Discussion : Early subtherapeutic tacrolimus levels (below 6-7 ng/mL) on the first post-transplant week are associated with markedly increased acute rejection risk.Genetic polymorphisms, particularly CYP3A5 expressers carrying the *1 allele, require higher tacrolimus doses due to enhanced metabolism. CYP3A5 *1 expressers need 1.5-2 times higher doses for therapeutic targets. Severe erosive esophagitis (grade D) likely impaired tacrolimus absorption through mechanisms like gastrointestinal inflammation and altered mucosal integrity. Lansoprazole inhibit CYP3A4 metabolism, typically increasing tacrolimus levels, but in CYP2C19 poor metabolizer genotypes, PPIs paradoxically reduce tacrolimus concentrations. The gut microbiota influences tacrolimus pharmacokinetics, GERD may alter bacterial composition and affect drug absorption and metabolism. P-glycoprotein mediates intestinal efflux of tacrolimus, and inflammatory conditions may enhance this transporter activity, further reducing bioavailability. Non-pharmacokinetic factors also contributed to rejection risk. Pre-transplant DSA against HLA DPA1, despite negative virtual crossmatch, reflects alloimmune memory and increases susceptibility to acute rejection when immunosuppression is inadequate. The 99% cPRA indicates extensive HLA sensitization, further increasing immunological risk.
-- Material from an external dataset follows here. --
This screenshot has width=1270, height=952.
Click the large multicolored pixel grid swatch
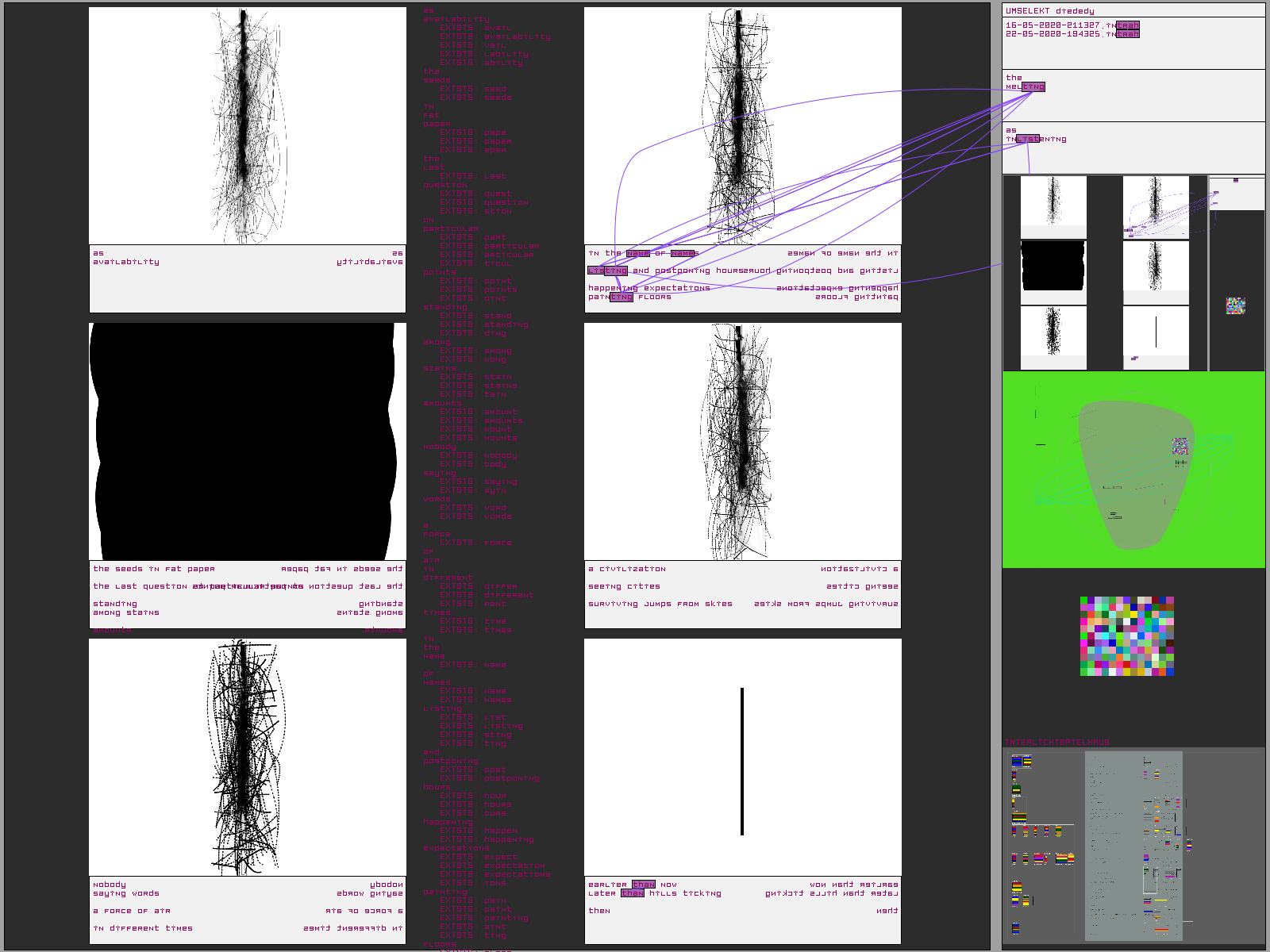(1127, 636)
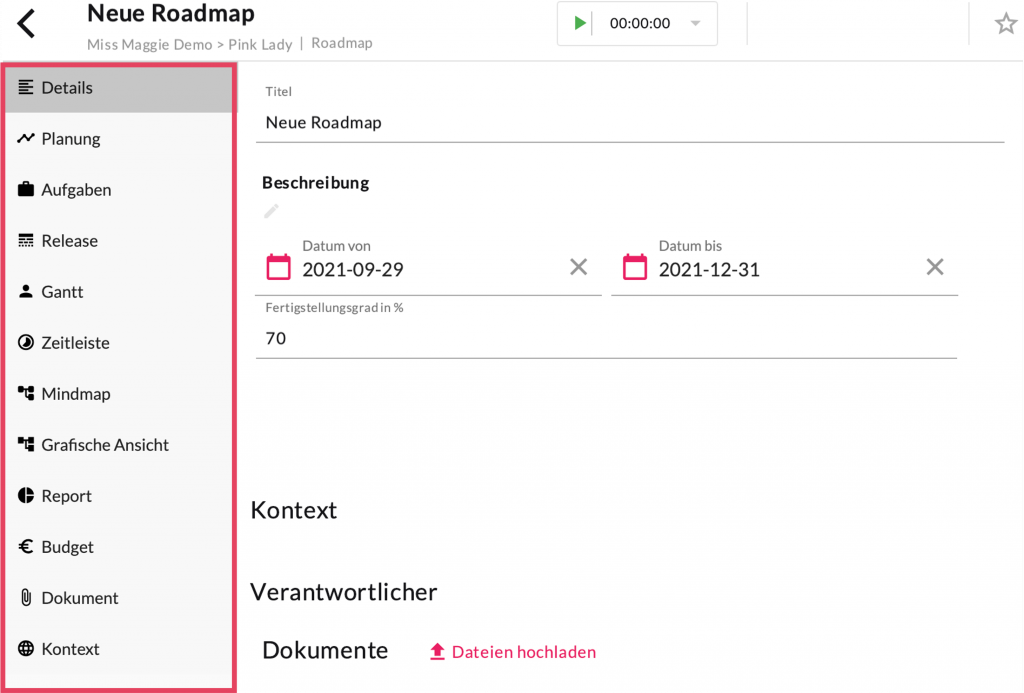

Achieving adequate tacrolimus levels during the early post-transplant period is crucial to prevent TCMR, especially in patients with pre-existing DSA and high immunological risk. Severe erosive esophagitis likely impaired tacrolimus absorption, exacerbated by drug-drug interactions and genetic polymorphisms affecting drug metabolism. Proactive strategies include CYP3A5 genotyping, pre-transplant gastrointestinal disorder treatment, drug interaction monitoring, aggressive dose adjustments based on early monitoring, and alternative calcineurin inhibitors in refractory cases.